Adam left early this morning on a business trip, and then Val left for home this afternoon. Until Thursday it is just me and my girls. It gives me an opportunity I thought I had lost: the chance to have a couple of days with just Arwen and I out and about. For four years on my days off it has been just her and I hanging out, shopping, cleaning, playing, doing whatever. When I was getting ready to have another baby it made me sad to know those days were coming to an end.

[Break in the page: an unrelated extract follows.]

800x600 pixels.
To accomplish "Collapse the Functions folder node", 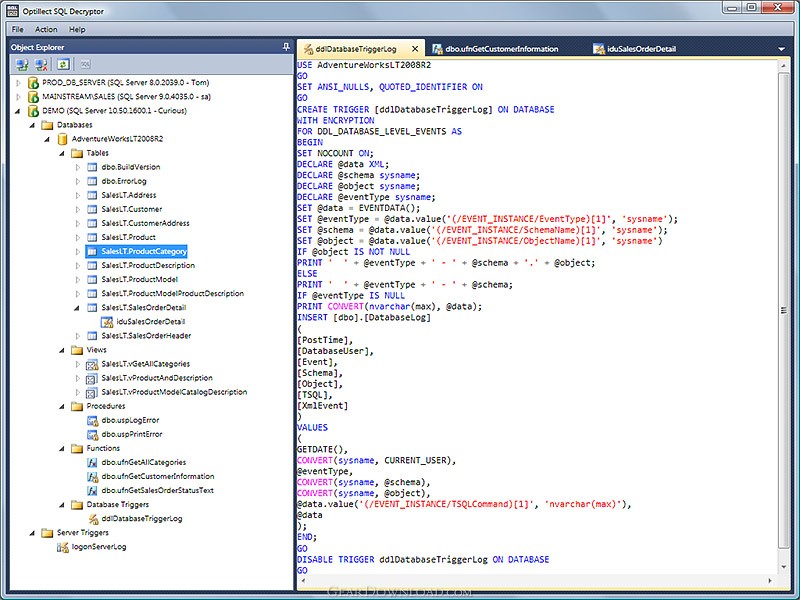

Arwen is turning into a great big sister. She has been anxious to see Anya every day, and takes interest in what Anya is doing. Arwen worries if she is fussy, and likes to sing to her. She is comfortable with the NICU, and jokes how Anya wants to get out of there. We went shopping to get Anya a bouncy seat and we both agreed that we wanted to go back up tonight to set her up in it. We also got her a newborn projector like toy, it plays music and projects an ocean scene on the ceiling. Anya loved it and her bouncy seat as well. She is so cute!
Big sister Arwen watching over Anya



Hi there!
 

I hate to leave her now. It may seem strange but up to now, unless she wasn’t stable, I did not mind leaving her at night. I knew she was safe and I was ready for a break from the monotony, the stress of staring at a very ill child who could not interact well. Most of those walls are broken down now. I still need help to get her out of her crib but I can hold her while managing all of her wires and tubes. She is a very social baby now that she is comfortable, no longer bothered by the intubation tube or  c-pap. She is wonderfully appropriate developmentally wise, this is amazing considering how much time she was limited because of treatment. She looks for people out of her line of sight when she hears them talking, she tracks objects, she gazes at faces. She smiles.

In other words, she just seems so dang normal, I feel like I should be able to walk out with her any day. I know this is not true, her lungs need to improve and require less oxygen, and we need to start feeding. She will need some therapy for muscles; she will have some delays there.

There are fewer and fewer reasons for me to feel like the separation from her is normal. I wonder what she is doing when I am trying to go to sleep. I am just ready to get a move on. This Labor Day weekend has been laid back, no one is making any large changes. I hope to hear more of a plan tomorrow. Looking forward to the future!

1 comment:

  1. Awe! She looks like such a baby now - now longer a newborn! So cute!! What beautiful eyes! Has she gotten to wear clothes yet? The first time Dakota wore clothes and I held her - I thought, "Wow, I really have a real baby." Arwen is beautiful too and I am glad you are having fun! Many prayers for continued progress and good days!!!!